Algérie : adoption d’un projet de loi controversé sur les hydrocarbures
Les députés algériens ont adopté jeudi un projet de loi controversé, visant à assouplir et simplifier le régime juridique et fiscal du secteur des hydrocarbures, dont se sont détournés les investisseurs étrangers.
« Les députés ont adopté à la majorité le projet de loi sur les hydrocarbures », a indiqué A3, une des chaînes de télévision nationale. Issue des législatives de 2017, l’Assemblée populaire nationale (APN, chambre basse) est très largement dominée par les partis de l’alliance ayant soutenu Abdelaziz Bouteflika jusqu’à sa démission en avril sous la pression de la rue.
Le projet de loi a été présenté par le gouvernement de Noureddine Bedoui, nommé par Bouteflika deux jours avant qu’il ne démissionne, et que le mouvement inédit de contestation considère dès lors comme « illégitime ». Depuis son adoption en Conseil des ministres le 14 octobre, le texte a suscité une virulente opposition en Algérie, car accusé de « brader » la richesse nationale aux multinationales.
Troisième producteur d’Afrique de pétrole et parmi les dix premiers producteurs mondiaux de gaz, l’Algérie a un besoin urgent de découvrir de nouveaux gisements, pour pallier à de dangereux mouvements croisés de baisse continue de la production des gisements existants et de hausse de sa consommation nationale. Depuis l’adoption en 2005 de la législation jusqu’ici en vigueur, et malgré des amendements en 2013, les entreprises étrangères se désintéressent du sous-sol algérien pourtant prometteur.
« L’exploration de nouvelles réserves pétrolières et gazières est devenu un impératif urgent pour l’Algérie, d’où la nécessité d’un cadre juridique adéquat », avait affirmé le ministre de l’Énergie, Mohamed Arkab, début novembre lors de la présentation du projet loi aux députés, qui n’ont examiné le texte qu’une unique journée.
Selon Mohamed Arkab, seuls 20% des appels d’offres ont trouvé preneurs depuis 2008.
60% du budget
Le nouveau cadre juridique et fiscal vise à attirer de nouveau les investisseurs pour alléger le géant national des hydrocarbures Sonatrach, détenu à 100% par l’État, du fardeau des lourds investissements et des risques élevés liés à la recherche de nouveaux gisements, avait-il expliqué. Sonatrach souffre aussi de l’obsolescence des infrastructures pétrolières algériennes, faute d’investissements récents.
La nouvelle loi laisse les titres miniers (droits sur le sous-sol) aux mains de l’État et continue de garantir une part majoritaire de Sonatrach dans les partenariats, tout en permettant un partage plus favorable aux partenaires étrangers de l’exploitation et des investissements, selon des experts.

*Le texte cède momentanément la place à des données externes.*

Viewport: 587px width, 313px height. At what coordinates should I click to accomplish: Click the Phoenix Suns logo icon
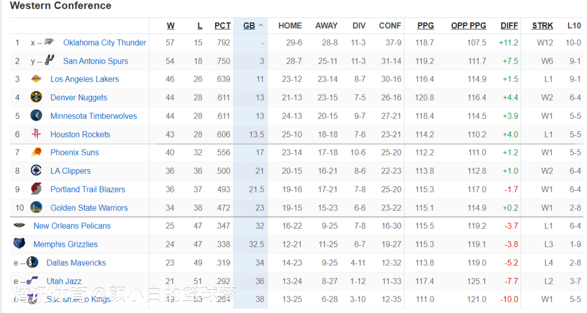click(x=36, y=152)
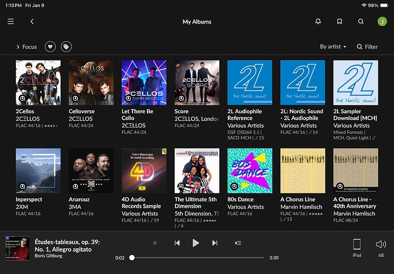
Task: Go back using the back arrow
Action: [32, 22]
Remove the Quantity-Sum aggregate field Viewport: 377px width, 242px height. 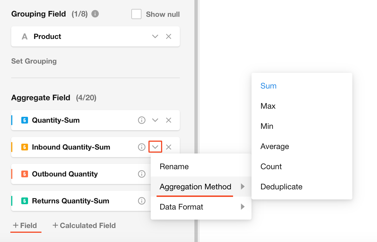pyautogui.click(x=169, y=120)
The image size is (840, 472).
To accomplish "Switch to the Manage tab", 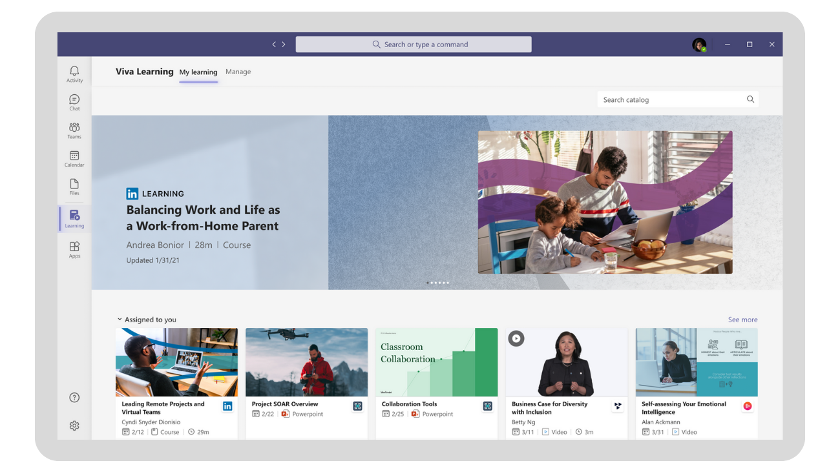I will point(238,72).
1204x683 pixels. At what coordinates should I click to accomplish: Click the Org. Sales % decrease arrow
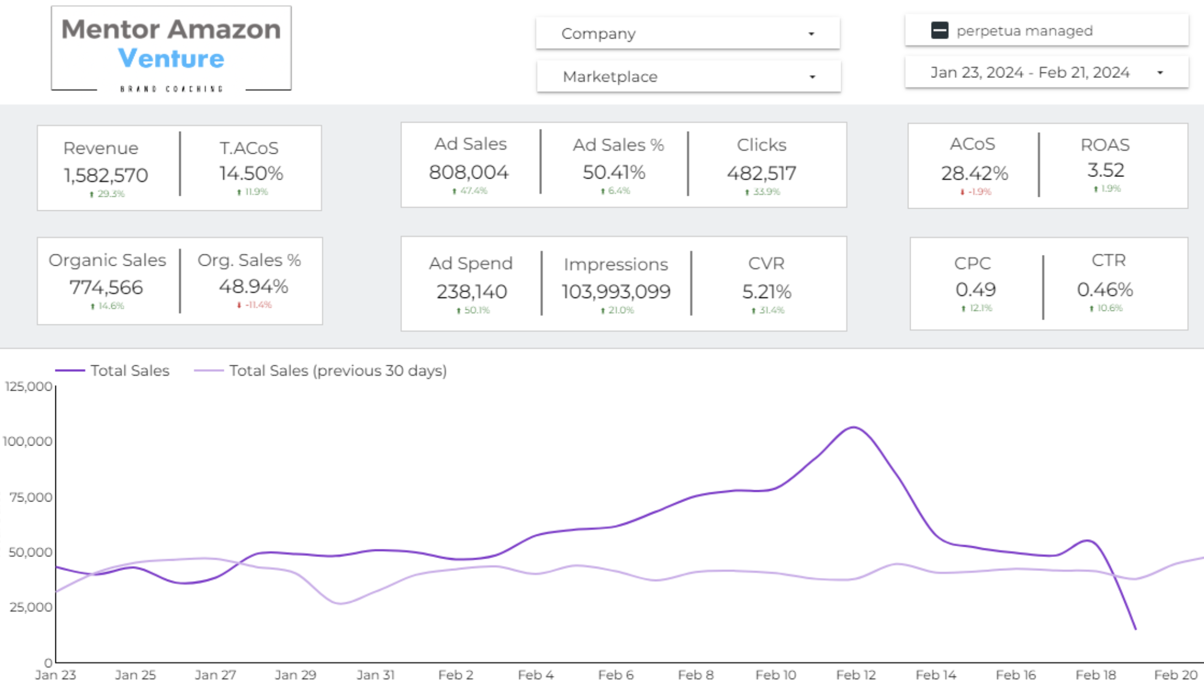pyautogui.click(x=239, y=305)
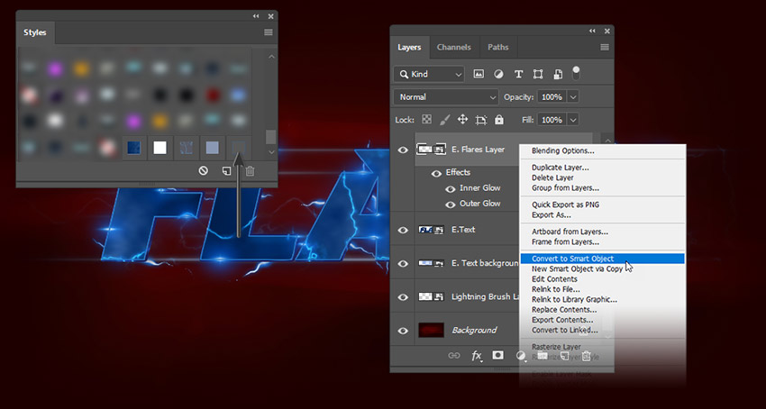Open the Opacity slider dropdown arrow

pyautogui.click(x=573, y=96)
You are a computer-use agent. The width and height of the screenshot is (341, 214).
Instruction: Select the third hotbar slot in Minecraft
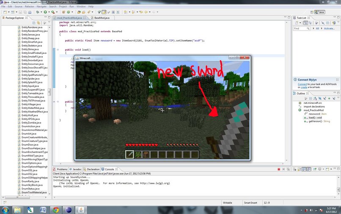pos(146,155)
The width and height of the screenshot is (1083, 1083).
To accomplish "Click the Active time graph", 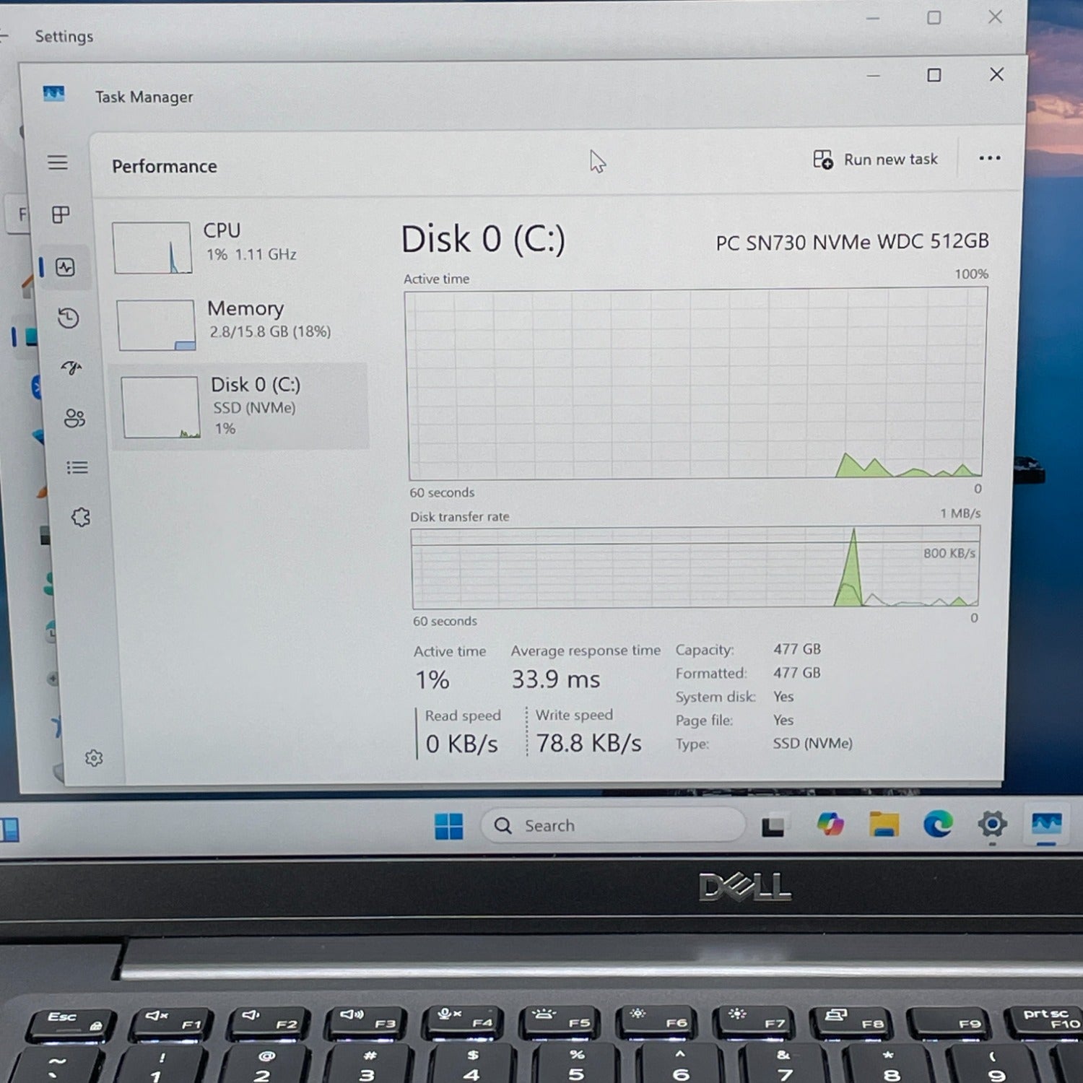I will pos(695,384).
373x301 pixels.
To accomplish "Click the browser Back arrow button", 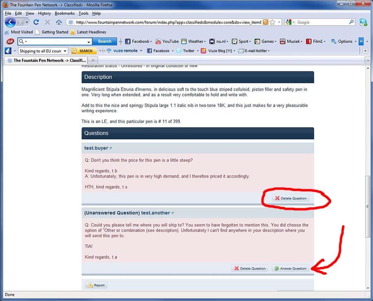I will coord(10,22).
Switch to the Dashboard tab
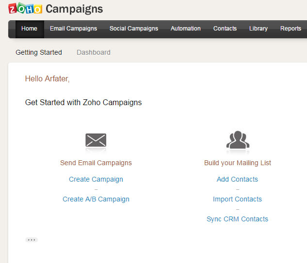The height and width of the screenshot is (263, 307). click(x=94, y=52)
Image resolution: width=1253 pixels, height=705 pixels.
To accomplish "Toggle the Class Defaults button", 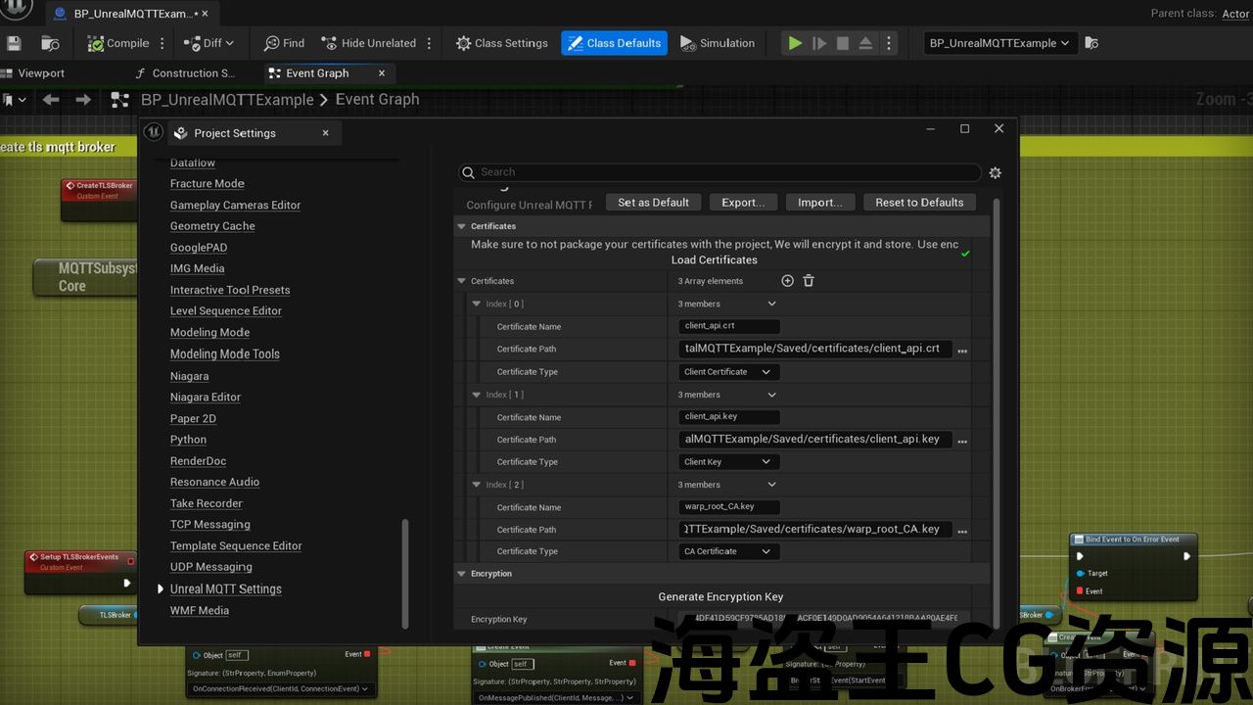I will 614,43.
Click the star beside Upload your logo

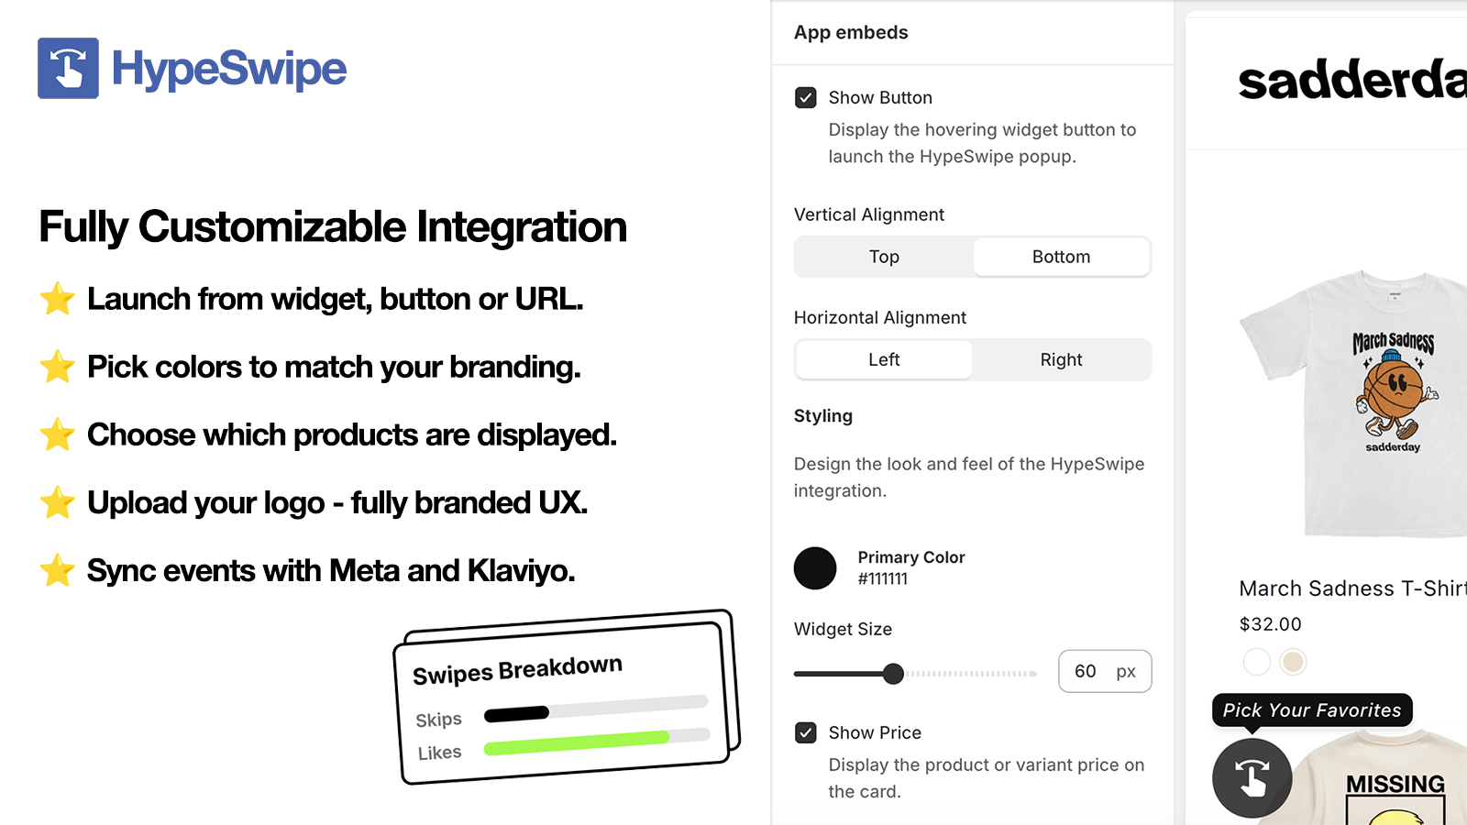coord(57,502)
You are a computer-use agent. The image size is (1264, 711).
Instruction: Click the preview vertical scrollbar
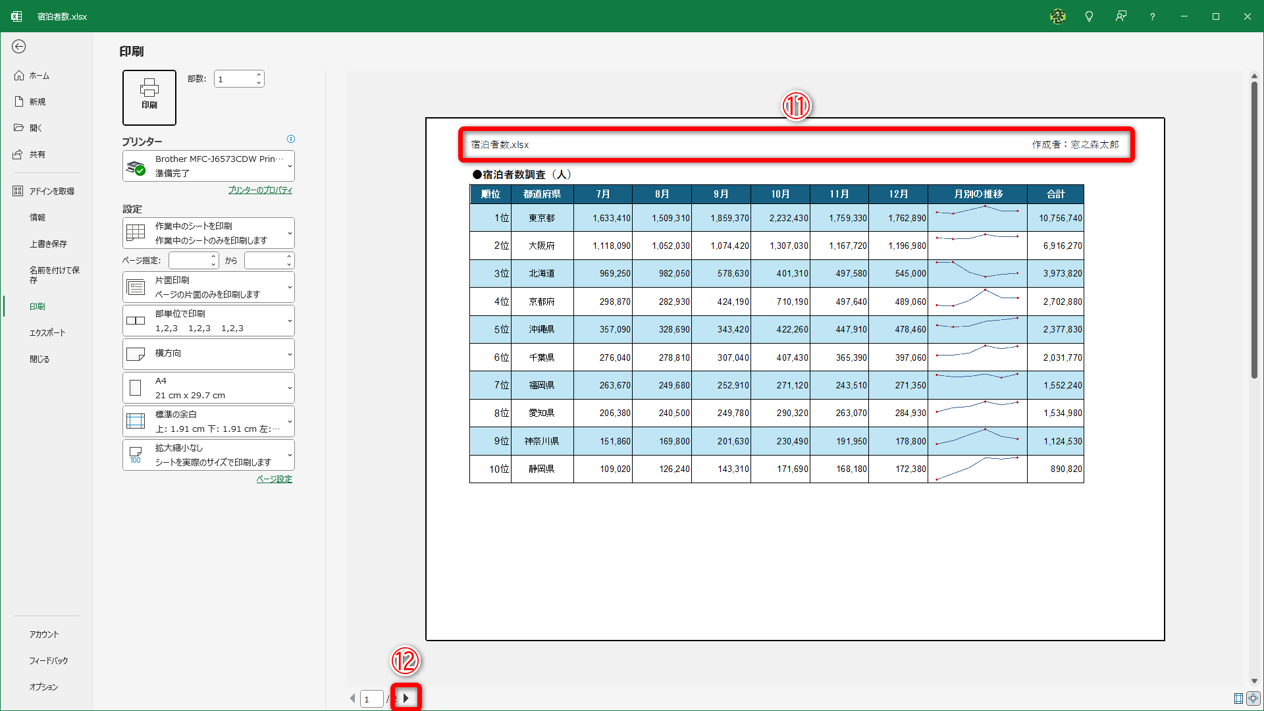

Elle élargit aussi la palette des types de contrats, adaptés aux différents risques industriels, et allonge leur durée. Elle remet en outre à plat la fiscalité, instituant notamment un taux fixe (30%) de l’impôt sur les résultats et la suppression de la « taxe sur les profits exceptionnels ».
La colère populaire s’est cristallisée autour du projet de loi sur les hydrocarbures notamment en raison de la suspicion entourant tout projet de loi porté par l’actuel gouvernement, considéré comme « illégitime », et par un régime accusé d’avoir depuis des années dilapidé la rente pétrolière.
Les recettes liées au hydrocarbures contribuent à 60% du budget de l’Algérie. Le pays produit actuellement environ un million de barils de pétrole par jour contre plus d’1,4 million en 2005, selon les chiffres des autorités.